- Associated Press - Saturday, November 5, 2016

WACO, Texas (AP) - The distractions may be getting to Baylor.

On the eve of Baylor’s latest football game, assistant football coaches disputed claims by school regents that former coach Art Briles knew of a gang rape involving a player. Then, as the 13th-ranked Bears got ready to play against TCU on Saturday, black T-shirts supporting the popular former coach were being sold outside the stadium.

Baylor then went out and suffered their worst home loss since 2005 when they fell 62-22 to the Horned Frogs. It was their second loss in a row after a 6-0 start.

“A lot of distractions don’t help,” acting head coach Jim Grobe said. “This is a game you really got to spend all your focus on for 12 games during the season to play well and if you don’t, this is what happens.”

On Friday night, 33 assistant coaches and staff members issued a statement on Twitter expressing their support for Briles, who was fired in May. It was the first time the coaches had issued any public statements about the series of sexual assault allegations at Baylor, some involving former football players.

Grobe said he didn’t know about the tweet in advance, but said he wouldn’t step in the way when the “coaches wanted their perspective known.”

David Harper and three other regents met with the editorial board of the Dallas Morning News on Thursday, and Harper said Briles knew of the allegations of at least one gang rape.

The assistant coaches, however, said the alleged victim had reported an incident to her sport’s head coach, who then reported it to ex-athletic director Ian McCaw. The coaches and staff members claim Briles wasn’t told for another nine months and that Briles told the victim’s coach to report the matter to police and to “prosecute the players if there was any wrongdoing.”

Briles’ attorney, Ernest Cannon, told the newspaper that Briles did “everything that he was required to” while at the world’s largest Baptist university and that the statement “indicates that they didn’t think that their leader was sinful.”

All of this was swirling before the game, when about 400 shirts with the hashtag “#CAB,” which stands for “Coach Art Briles”, were sold outside the stadium. A banner with those letters was flown from a luxury suite inside the stadium during the game.

“It’s tough. You don’t ever see anybody going through what we’re kind of going through, but we can’t use that as an excuse,” quarterback Seth Russell said. “We can’t let those outside things influence us in one way or another.”

There were also reports that Shock Linwood shoved an assistant coach on the sidelines during Baylor’s worst home loss since 62-0 to Texas 11 years ago. And this came a week after a one-point loss at Texas, which followed a Wall Street Journal article when regents first provided some of the details about the allegations.
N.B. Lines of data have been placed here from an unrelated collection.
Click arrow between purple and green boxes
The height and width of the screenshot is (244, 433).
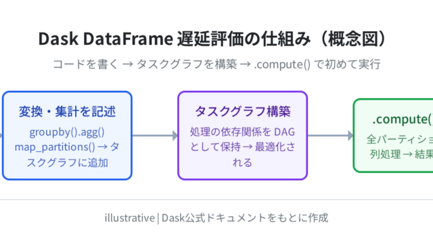click(x=330, y=136)
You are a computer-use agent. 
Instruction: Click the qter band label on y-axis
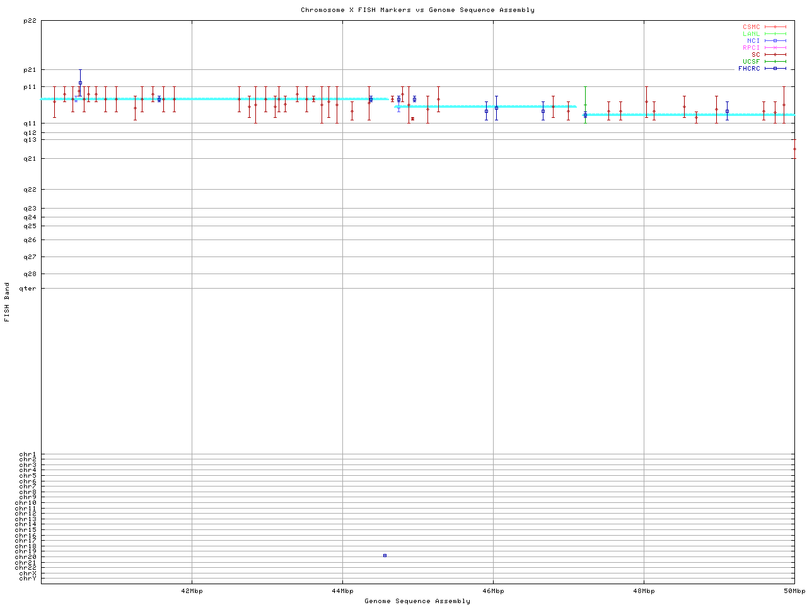pos(28,289)
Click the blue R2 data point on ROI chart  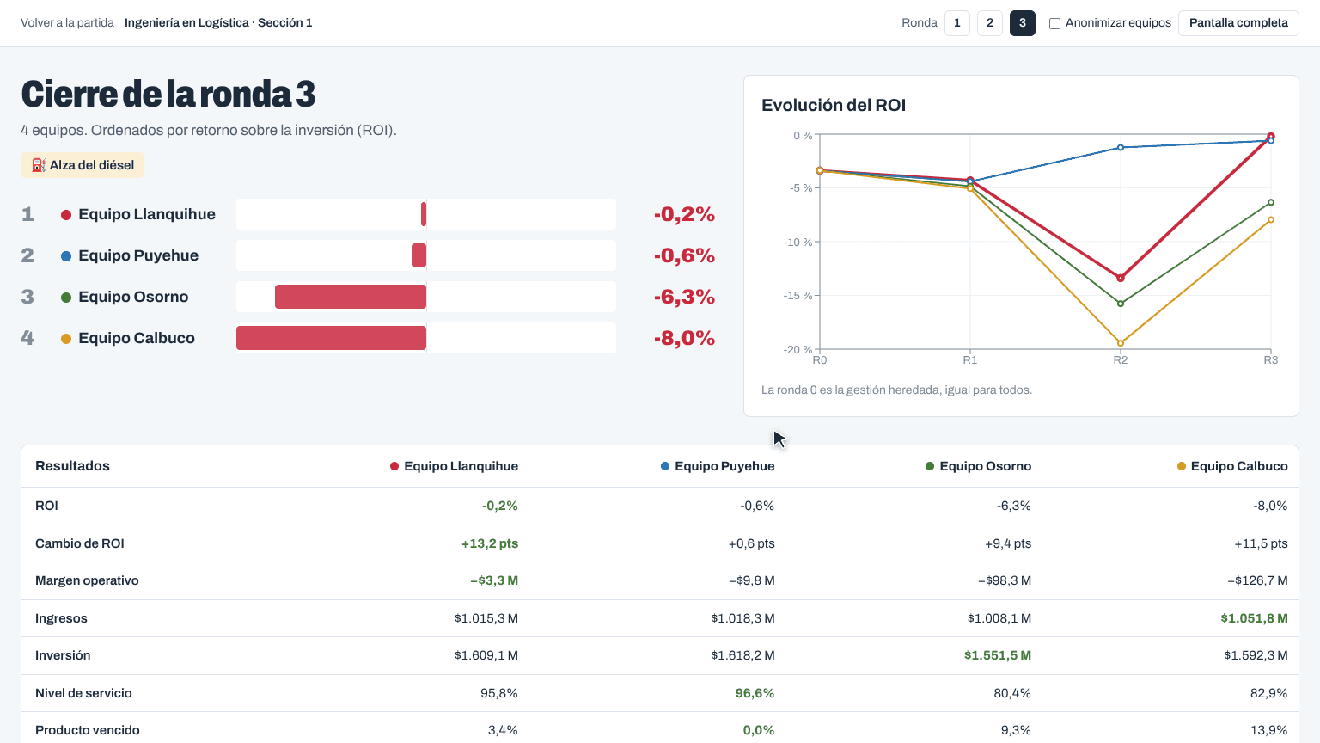tap(1121, 148)
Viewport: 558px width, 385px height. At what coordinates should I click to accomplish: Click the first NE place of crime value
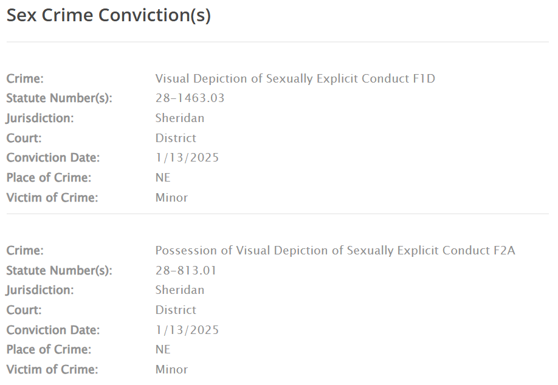coord(163,177)
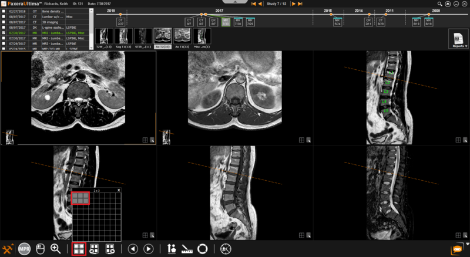
Task: Tick the 08/07/2017 3D imaging checkbox
Action: tap(4, 22)
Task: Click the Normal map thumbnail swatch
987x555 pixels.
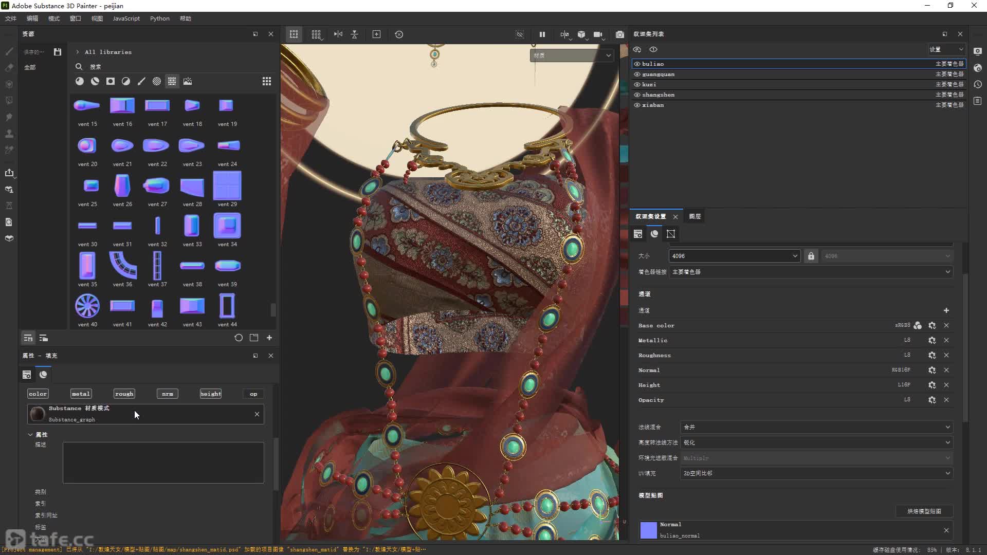Action: (647, 529)
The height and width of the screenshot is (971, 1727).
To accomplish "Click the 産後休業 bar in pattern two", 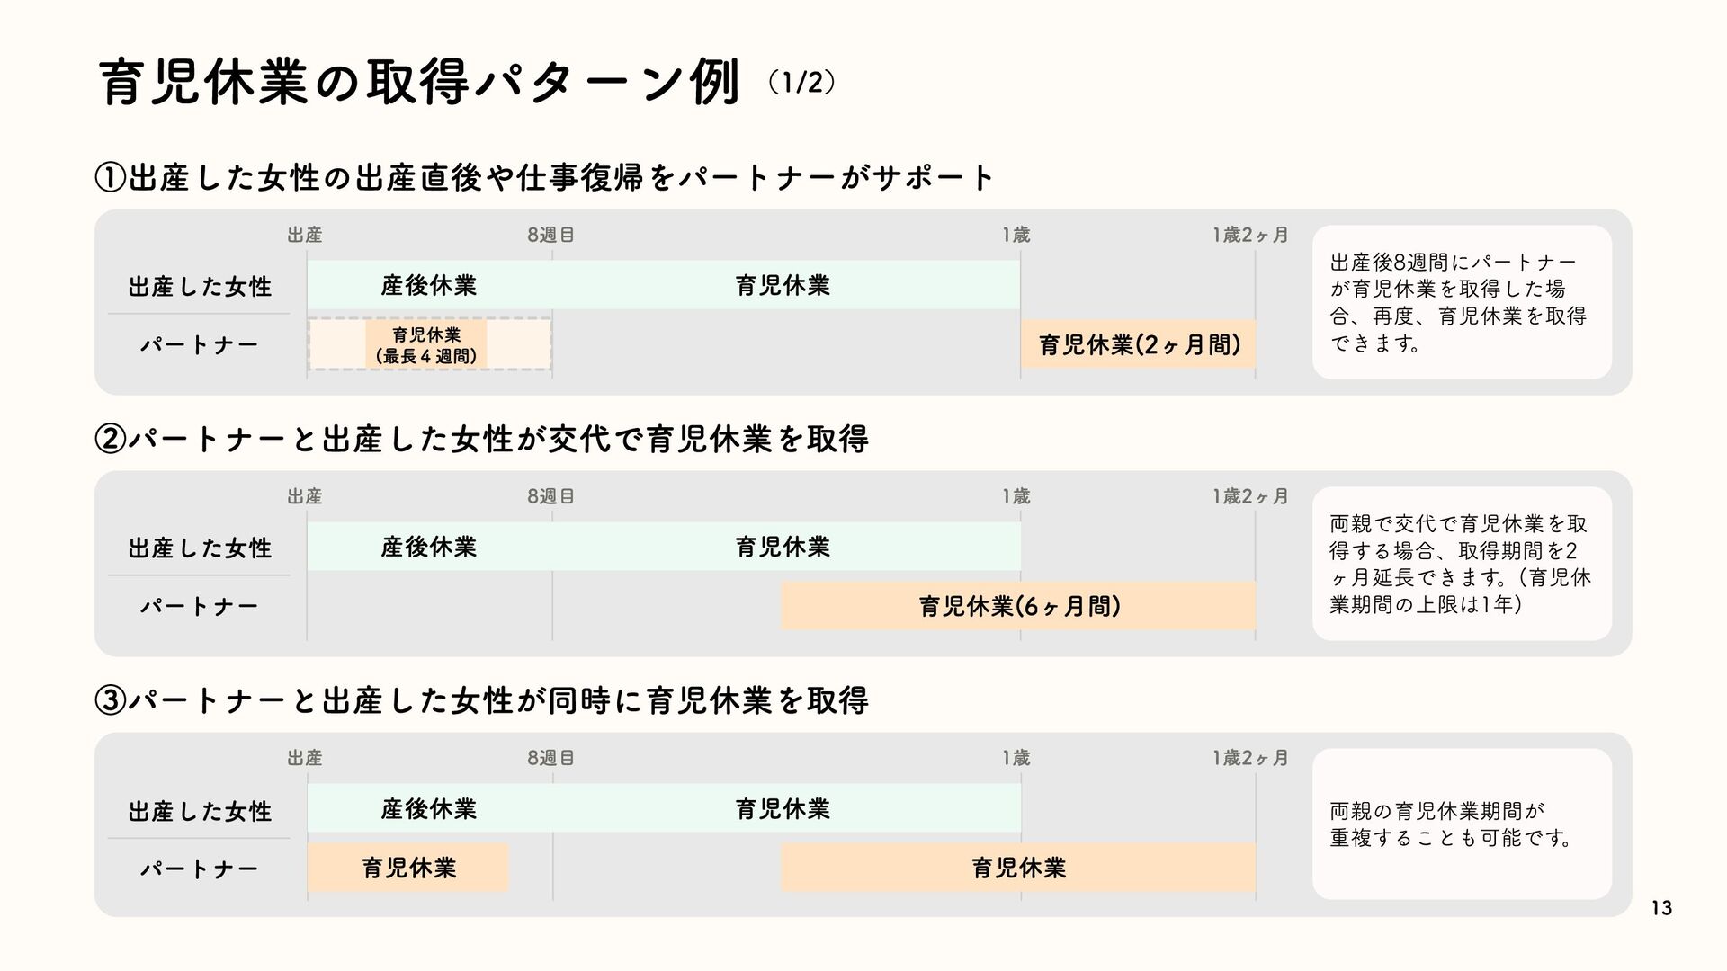I will click(429, 547).
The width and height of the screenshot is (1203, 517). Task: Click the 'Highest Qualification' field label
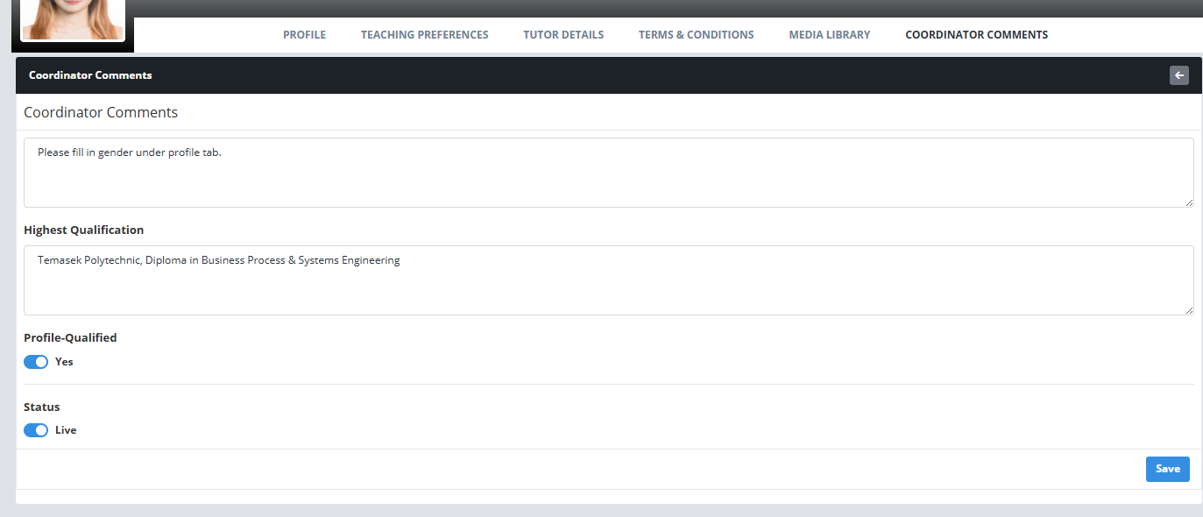click(83, 230)
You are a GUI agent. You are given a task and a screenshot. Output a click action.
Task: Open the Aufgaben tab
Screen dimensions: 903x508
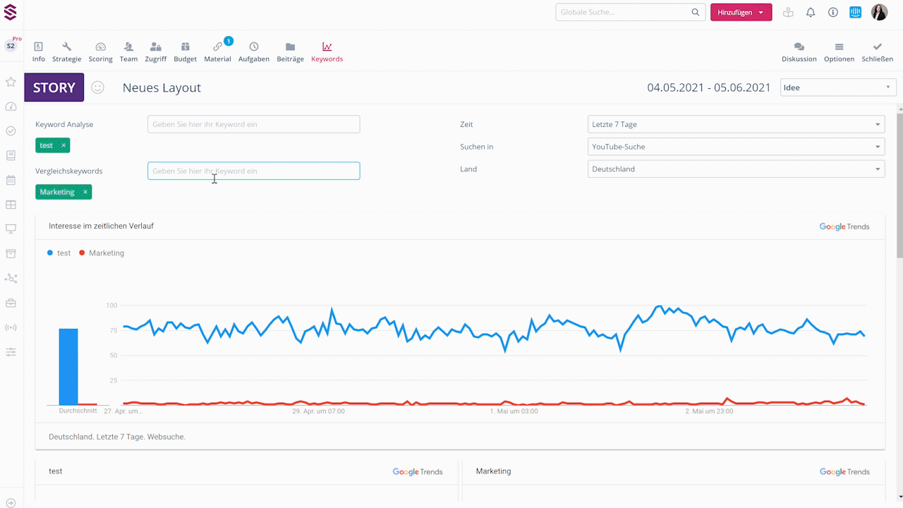coord(253,52)
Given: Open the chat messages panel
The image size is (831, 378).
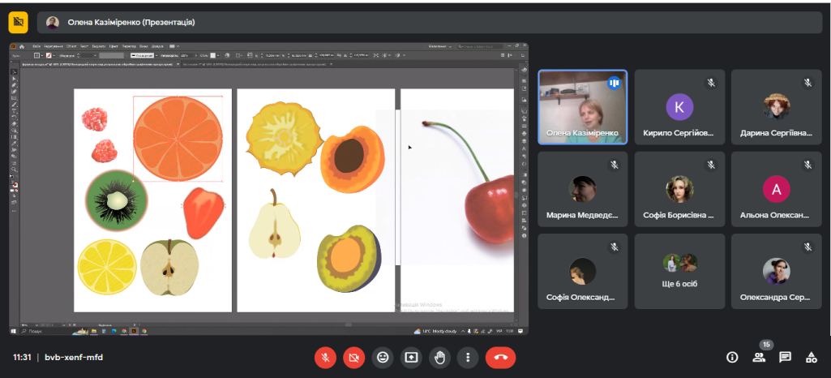Looking at the screenshot, I should click(x=785, y=357).
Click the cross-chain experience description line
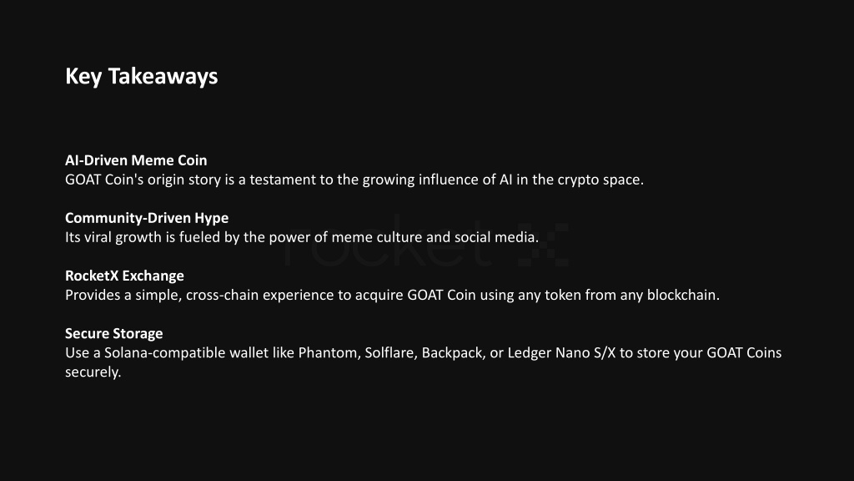 (x=392, y=295)
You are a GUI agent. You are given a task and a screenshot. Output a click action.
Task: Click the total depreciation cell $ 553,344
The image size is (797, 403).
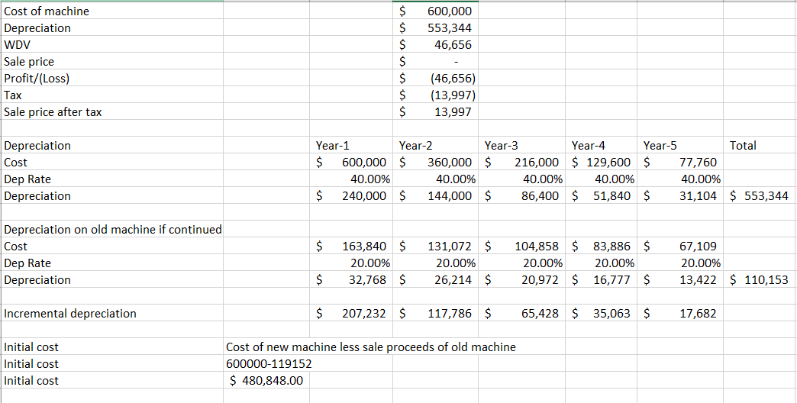coord(760,196)
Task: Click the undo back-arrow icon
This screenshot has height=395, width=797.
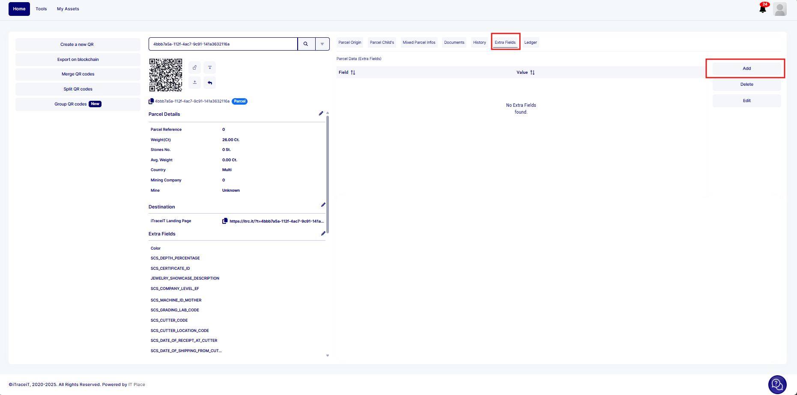Action: [209, 82]
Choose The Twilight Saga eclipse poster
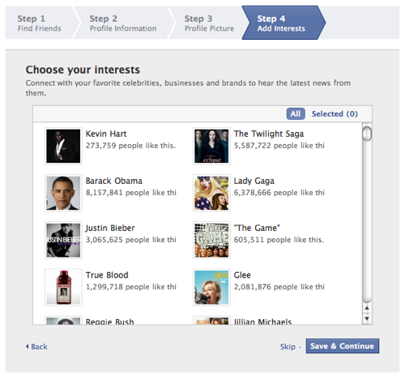Image resolution: width=405 pixels, height=379 pixels. 211,146
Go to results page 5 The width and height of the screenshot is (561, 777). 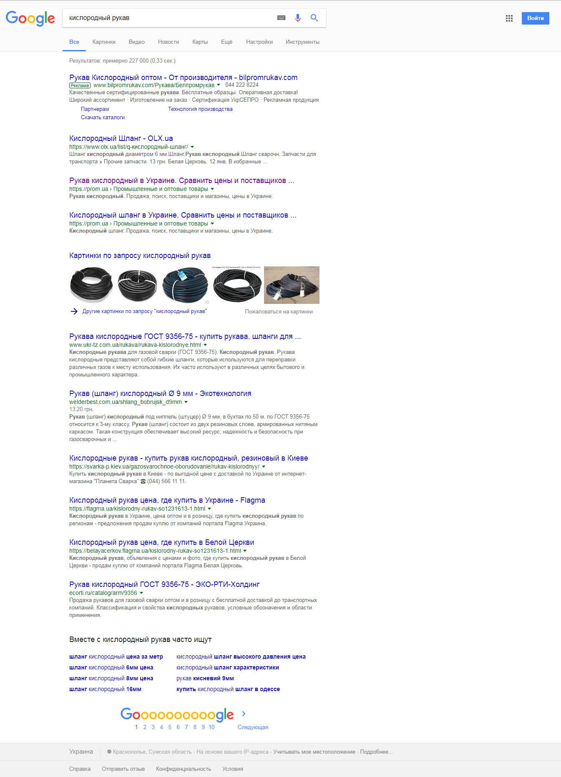[x=170, y=727]
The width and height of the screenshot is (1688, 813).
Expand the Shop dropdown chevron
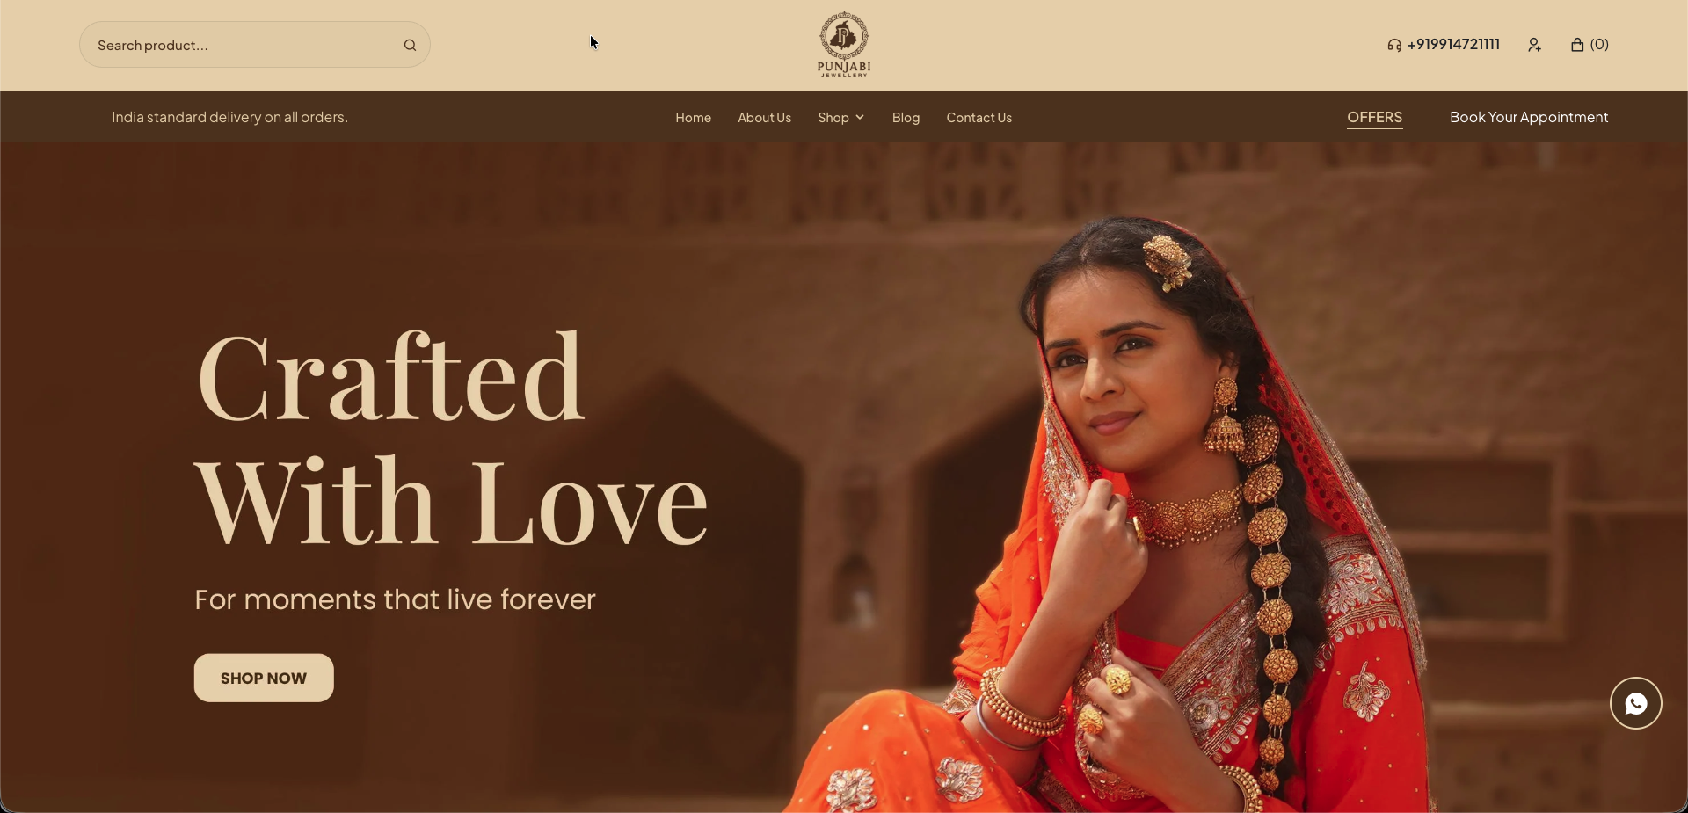tap(860, 117)
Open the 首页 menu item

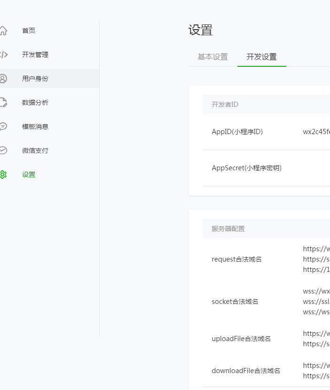(x=29, y=31)
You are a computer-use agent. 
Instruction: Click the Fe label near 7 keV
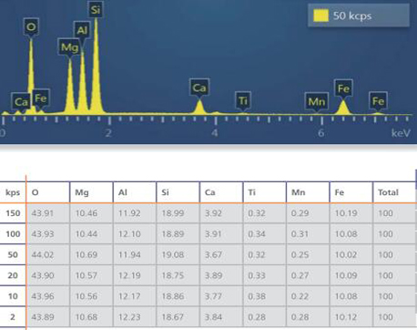[378, 101]
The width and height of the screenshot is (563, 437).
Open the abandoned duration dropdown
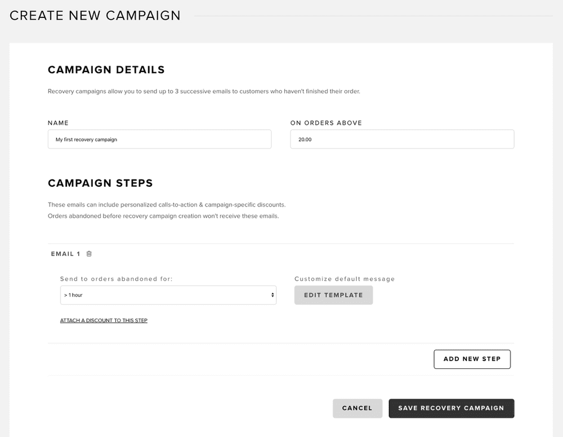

“I hate to make excuses, but I really don’t know how to put my finger on that,” Grobe said, when asked about all the things happening off the field.

An outside investigation found 17 women who had reported sexual or domestic assaults involving 19 Baylor athletes since 2011, including four reports of gang rapes. The investigation by Philadelphia law firm Pepper Hamilton found some players at the private school were alleged to have participated in a series of assaults over several years.

Baylor has previously said the review found that the football program operated as if it were above the rules.

McCaw resigned about the same time two-time Big 12 champion Briles was suddenly fired, and President Ken Starr was removed from his post by regents and later resigned as chancellor.

Briles was the only coach dismissed following the law firm’s report, because he “delegated down discipline and he operated a system where he was the last to know when he needed to be the first to know,” explained Baylor regent Cary Gray.

The law firm’s report said “some football coaches and staff took improper steps in response to disclosures of sexual assault or dating violence that precluded the University from fulfilling its legal obligations.”